Rob Behrens:    Okay, thank you. Can I just ask, someone has raised the issue of the tribunal involving Dr Day, and the great difficulty that whistle-blowers have when they’re faced with the legal resources of the NHS in court. Do you think that’s something that we need to reflect on?

Henrietta Hughes:    I think that tribunals should be the exception really, rather than the rule, and, you know, certainly from the experience of people who’ve told me about going to tribunal, it sounds as if it’s an incredibly difficult situation. That’s why we’re working very much on the prevention side, so that when people speak up, they are guaranteed of their confidentiality, and to avoid victimisation as well.
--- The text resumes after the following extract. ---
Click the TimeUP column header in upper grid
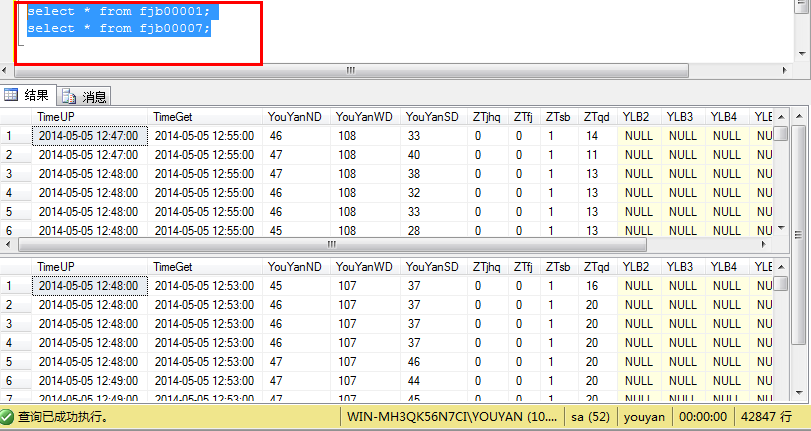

When it comes to junior doctors, for example, I welcome the fact that Health Education England has extended the protection for junior doctors. We’ve had some really interesting cases, where junior doctors have spoken up to Freedom to Speak Up guardians and actions have been taken as a result, in a way that they haven’t been able to get those actions through using other speaking up routes.

Rob Behrens:    Okay, thank you. Last question from Twitter, do you believe there’s a bullying culture in your own office?
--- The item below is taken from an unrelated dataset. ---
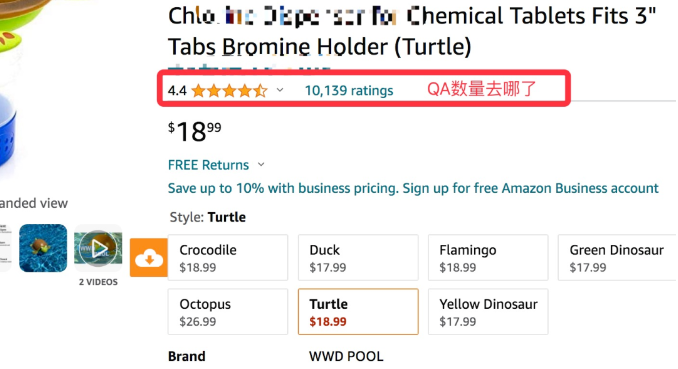678x369 pixels.
Task: Select the Duck style option
Action: pos(358,257)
Henrietta Hughes:    So, it’s always impossible to know, unless people start telling you about things, and this is where I believe that having the right speaking up culture, but then acting appropriately if people do speak up about things, is the way forward. 

I think it’s one of those things where we really want to ensure that everybody within my office, but across all different parts of the NHS, feel safe that, if they’ve got a concern, that they can raise it, that they know they’ll be thanked. They’ll be listened to. It will be acted upon, and that they will get the feedback from that as well.

Rob Behrens:    Okay. I have three final questions. First of all, your job is an immensely difficult one. You must get quite a lot of negative comment, sometimes abuse. How do you deal with that?

Henrietta Hughes:    I always take the view that feedback is a gift, and everything that we’re doing is new, and to be able to learn and improve, I want to be able to take all the feedback. You know, positive feedback is always pleasant, but negative feedback is the thing that can often drive improvement further and faster.

Rob Behrens:    But there must be a limit to what you’re prepared to accept on the personal front

Henrietta Hughes:    So, my experience is that it’s actually comments which may be made in a well-meaning way which can sometimes be more derogatory, than comments from people who’ve potentially had bad experiences, and really want to drive the improvement in what we do. I think that my personality is probably one where that drives me on to do even more and better to support people. Maybe it’s because I’m a GP.

Rob Behrens:    Okay. Second to last question, you’re a pioneer. What you’re doing is very unusual. You don’t have a lot of resource. You don’t have a lot of powers. You’ve clearly made a difference. What would you say is the biggest difference that you and your office have made so far?

Henrietta Hughes:    In the first year, we collected the speaking up data, and over 7,000 cases were brought to Freedom to Speak Up guardians. So, I don’t think it’s the difference that I’m making. I think it’s the difference that Freedom to Speak Up guardians are making, day in, day out, supporting their colleagues. If those cases have led to improvements in patient care, then it’s the positive impact that’s having on people across the whole of England, and that’s what makes me really proud.

Rob Behrens:    Okay, last question. It’s a traditional question on this programme, what advice would you give to young graduates coming into the health service, the ombudsman world, in relation to health, on the basis of your experience?

Henrietta Hughes:    I’m always guided by what’s the best for my patients, and I think if we always focus on the patients, then the decisions that come around that will always feel the right ones to be made.

Rob Behrens:    Okay. Dr Henrietta Hughes, I’m very grateful. It’s been very interesting. Thank you very much.

Henrietta Hughes:    Thank you very much for having me.